3.2.3 Comportement et pratiques spatiales

Dans le domaine de l’influence des facteurs physiques de l’environnement sur le comportement et des attitudes des individus, ce sont les nuisances et les sentiments de gêne et de stress qui ont été le plus étudiées. (Moche A. & Moser G. 1997, Moch A. & Maramotti I. 1995). Le bruit est l’un des facteurs environnementaux le plus étudié par rapport à son effet sur les individus. Il constitue un aspect essentiel de notre relation à l'espace, et il est également une des grands facteurs des sociétés industrielles et de l'environnement urbain. La réaction au bruit semble liée à d'autres facteurs (Fisher G.-N., 1997) tels que les relations avec autrui, selon qu'on les accepte, qu'on les tolère ou qu'on les refuse.
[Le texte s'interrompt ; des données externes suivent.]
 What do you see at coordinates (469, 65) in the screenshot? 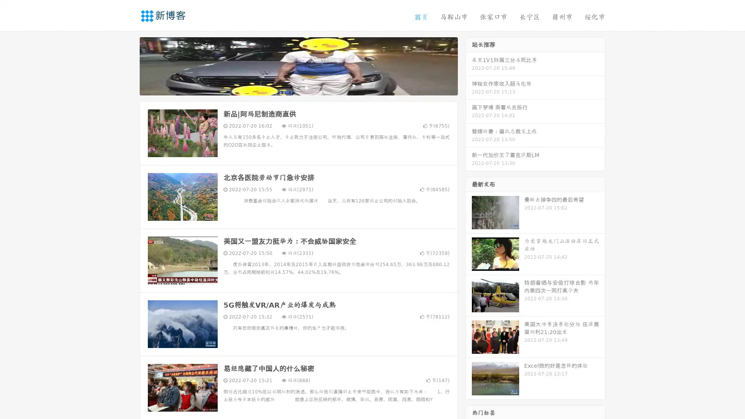
I see `Next slide` at bounding box center [469, 65].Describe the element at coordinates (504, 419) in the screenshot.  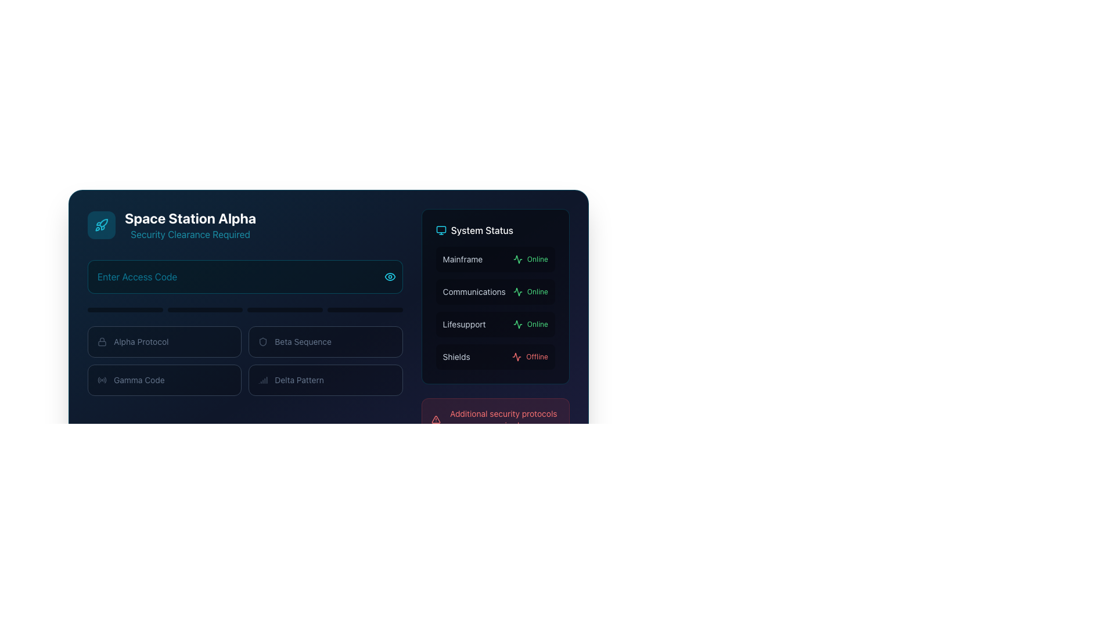
I see `the text label displaying 'Additional security protocols required', which is styled in red and positioned at the bottom-right of the layout` at that location.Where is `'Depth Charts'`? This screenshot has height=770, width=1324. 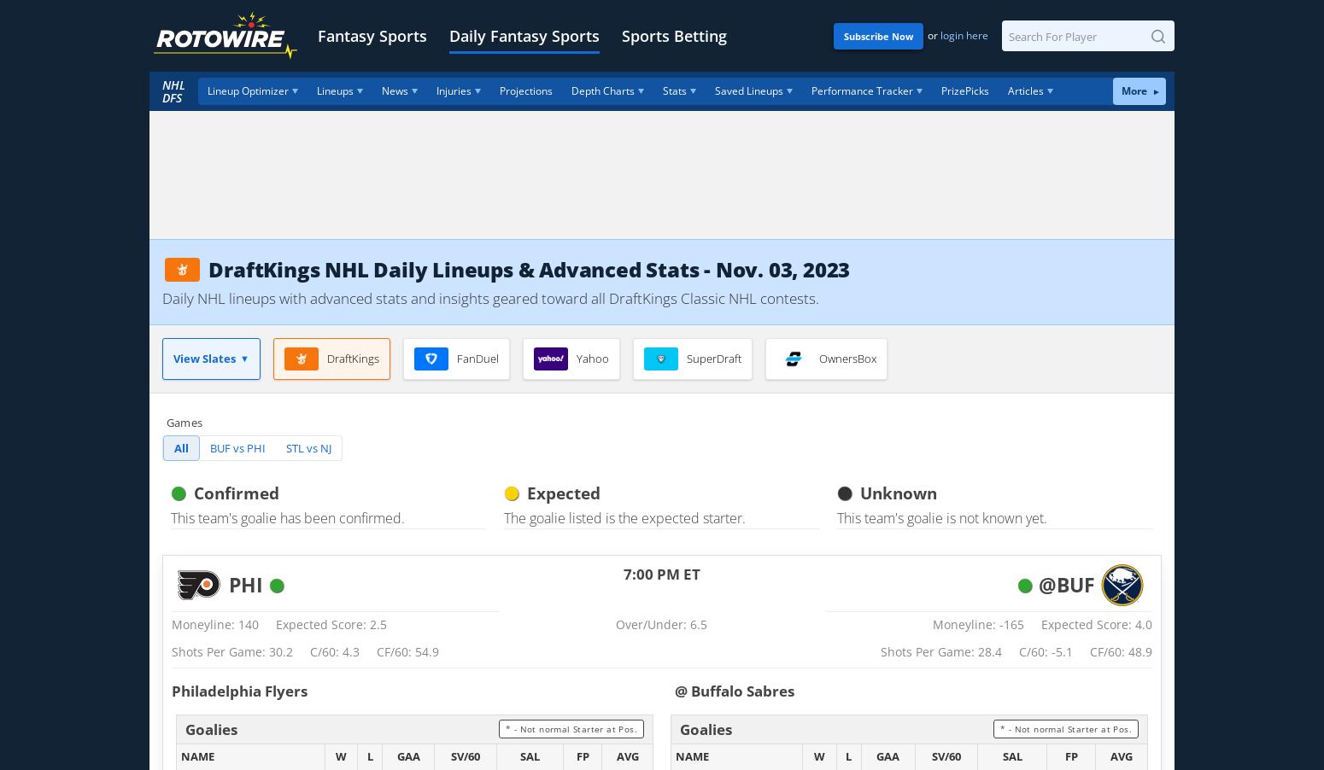
'Depth Charts' is located at coordinates (570, 91).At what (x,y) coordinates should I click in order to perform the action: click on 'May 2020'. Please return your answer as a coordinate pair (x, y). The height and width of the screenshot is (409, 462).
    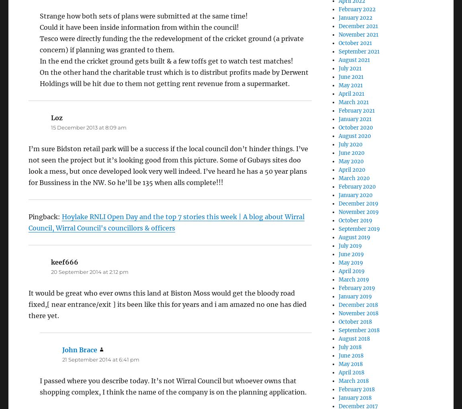
    Looking at the image, I should click on (351, 161).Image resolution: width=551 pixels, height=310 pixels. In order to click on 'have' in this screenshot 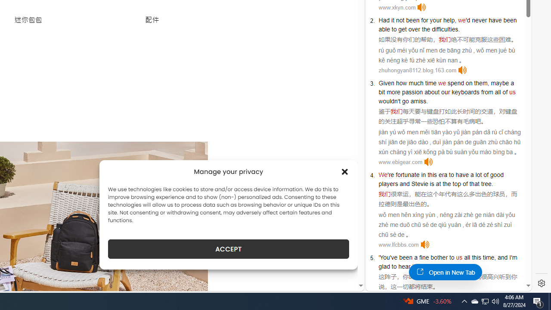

Une gêne se mesure selon la façon dont quelqu'un occupe un lieu, avec toutes les composantes que cela comporte, dont, entre autres, le sentiment qu'il y exerce ou non une maîtrise.

L’ensemble des études concernant les facteurs environnementaux et leurs influences sur les comportements et les attitudes des individus ont montré que cette réaction psychologique de gêne ou de stress résultante n'est jamais une pure et simple relation causale directe entre une caractéristique, une composante ou une portion d'espace et ce qui constitue l'expression même du stress ou de gêne. Ceux-ci sont liés aux conditions psychosociales dans la mesure où les aspects physiques d'un environnement ont des caractéristiques inappropriées ou opposées aux besoins ou aux attentes des individus. Il n'a pas été possible de décider, a priori, si tel ou tel aspect physique de l'espace entraîne automatiquement un effet stressant ou gênant.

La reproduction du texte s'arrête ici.